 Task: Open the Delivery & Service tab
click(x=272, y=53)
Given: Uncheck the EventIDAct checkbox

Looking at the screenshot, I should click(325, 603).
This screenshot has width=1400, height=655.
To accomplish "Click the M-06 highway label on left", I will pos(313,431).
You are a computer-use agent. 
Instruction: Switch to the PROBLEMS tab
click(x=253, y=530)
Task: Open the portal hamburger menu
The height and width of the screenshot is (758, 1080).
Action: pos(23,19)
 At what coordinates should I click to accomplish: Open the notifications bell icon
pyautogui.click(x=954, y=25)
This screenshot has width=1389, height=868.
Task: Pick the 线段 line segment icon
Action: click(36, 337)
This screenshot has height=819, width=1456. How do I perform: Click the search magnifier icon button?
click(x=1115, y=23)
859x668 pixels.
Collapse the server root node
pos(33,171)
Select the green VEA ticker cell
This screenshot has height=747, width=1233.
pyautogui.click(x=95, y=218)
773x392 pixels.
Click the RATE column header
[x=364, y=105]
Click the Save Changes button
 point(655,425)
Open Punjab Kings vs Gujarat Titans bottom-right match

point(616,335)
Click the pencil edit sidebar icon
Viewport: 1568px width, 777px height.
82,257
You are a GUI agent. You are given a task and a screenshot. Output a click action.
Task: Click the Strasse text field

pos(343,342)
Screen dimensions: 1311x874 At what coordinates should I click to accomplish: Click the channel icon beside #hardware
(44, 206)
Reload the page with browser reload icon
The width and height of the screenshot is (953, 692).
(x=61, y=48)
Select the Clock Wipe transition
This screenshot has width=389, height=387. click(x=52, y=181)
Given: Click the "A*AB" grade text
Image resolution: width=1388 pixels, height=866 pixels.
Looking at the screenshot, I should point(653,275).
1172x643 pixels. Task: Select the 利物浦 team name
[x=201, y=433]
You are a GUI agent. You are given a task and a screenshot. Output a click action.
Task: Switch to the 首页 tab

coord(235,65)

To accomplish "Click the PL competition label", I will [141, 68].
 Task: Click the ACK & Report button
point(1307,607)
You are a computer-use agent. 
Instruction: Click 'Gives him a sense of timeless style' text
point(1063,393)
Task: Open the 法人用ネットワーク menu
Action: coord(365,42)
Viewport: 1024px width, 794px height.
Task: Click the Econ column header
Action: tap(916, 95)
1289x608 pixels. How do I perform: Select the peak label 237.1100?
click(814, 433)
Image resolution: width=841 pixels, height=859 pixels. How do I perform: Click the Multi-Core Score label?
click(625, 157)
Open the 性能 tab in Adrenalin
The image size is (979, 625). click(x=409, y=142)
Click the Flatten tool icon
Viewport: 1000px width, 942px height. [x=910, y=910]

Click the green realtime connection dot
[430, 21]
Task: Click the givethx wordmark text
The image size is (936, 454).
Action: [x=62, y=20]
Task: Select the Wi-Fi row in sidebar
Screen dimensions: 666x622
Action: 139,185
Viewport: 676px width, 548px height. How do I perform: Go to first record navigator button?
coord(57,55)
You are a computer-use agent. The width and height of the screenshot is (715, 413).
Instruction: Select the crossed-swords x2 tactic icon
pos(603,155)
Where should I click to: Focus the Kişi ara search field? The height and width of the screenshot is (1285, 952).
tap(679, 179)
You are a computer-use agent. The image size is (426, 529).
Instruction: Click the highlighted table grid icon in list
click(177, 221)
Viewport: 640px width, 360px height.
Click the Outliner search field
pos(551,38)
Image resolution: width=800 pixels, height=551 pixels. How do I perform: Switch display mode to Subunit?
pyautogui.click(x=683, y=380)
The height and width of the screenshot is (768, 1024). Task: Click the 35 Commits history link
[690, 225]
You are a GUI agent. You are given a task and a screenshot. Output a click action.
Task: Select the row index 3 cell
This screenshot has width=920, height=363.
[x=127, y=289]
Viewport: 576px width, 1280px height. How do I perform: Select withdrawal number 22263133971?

-- -- --

Your answer should be the lines of the records that hold the string "will".

To accomplish "Click the M-06 highway label on left", I will pos(313,431).
To accomplish "Click the PL competition label", I will [141, 68].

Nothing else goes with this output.